(Dataset entries)
★ ★ ★
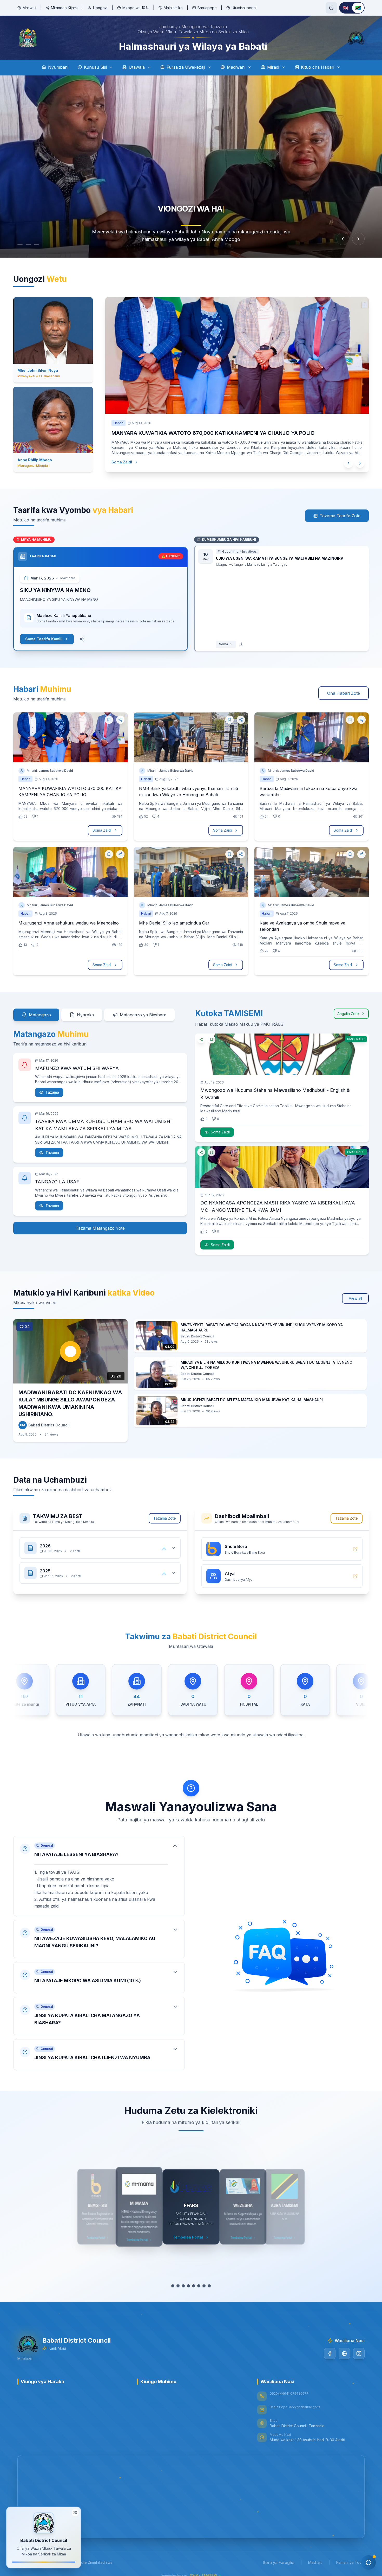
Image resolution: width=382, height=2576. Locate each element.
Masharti (315, 2562)
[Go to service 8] (209, 2285)
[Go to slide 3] (41, 244)
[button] (99, 1876)
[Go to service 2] (178, 2285)
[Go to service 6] (198, 2285)
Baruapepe (207, 7)
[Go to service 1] (172, 2285)
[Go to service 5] (193, 2285)
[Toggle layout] (75, 2513)
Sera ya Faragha (278, 2562)
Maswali (29, 7)
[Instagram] (359, 2353)
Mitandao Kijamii (64, 7)
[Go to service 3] (183, 2285)
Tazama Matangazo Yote (100, 1228)
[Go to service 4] (188, 2285)
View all (355, 1298)
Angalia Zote (348, 1013)
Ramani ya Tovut (350, 2562)
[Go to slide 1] (20, 244)
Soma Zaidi (121, 462)
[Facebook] (329, 2353)
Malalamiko (173, 7)
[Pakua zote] (164, 1548)
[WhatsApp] (344, 2353)
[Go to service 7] (204, 2285)
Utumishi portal (244, 7)
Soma (223, 644)
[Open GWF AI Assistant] (368, 2562)
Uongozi (100, 7)
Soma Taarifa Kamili (43, 639)
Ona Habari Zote (343, 693)
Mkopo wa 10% (135, 7)
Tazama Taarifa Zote (340, 515)
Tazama (52, 1092)
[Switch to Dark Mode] (331, 8)
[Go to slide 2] (31, 244)
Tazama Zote (164, 1518)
★ ★ ★
TASK REQUIREMENTS
From the records above, transcribe exactly the run of lines that opens with the line holding "[Go to service 2] (178, 2285)" and closes with the line holding "Angalia Zote (348, 1013)", both included.

SOLVED EXERCISE
[Go to service 2] (178, 2285)
[Go to service 6] (198, 2285)
Baruapepe (207, 7)
[Go to service 1] (172, 2285)
[Go to service 5] (193, 2285)
[Toggle layout] (75, 2513)
Sera ya Faragha (278, 2562)
Maswali (29, 7)
[Instagram] (359, 2353)
Mitandao Kijamii (64, 7)
[Go to service 3] (183, 2285)
Tazama Matangazo Yote (100, 1228)
[Go to service 4] (188, 2285)
View all (355, 1298)
Angalia Zote (348, 1013)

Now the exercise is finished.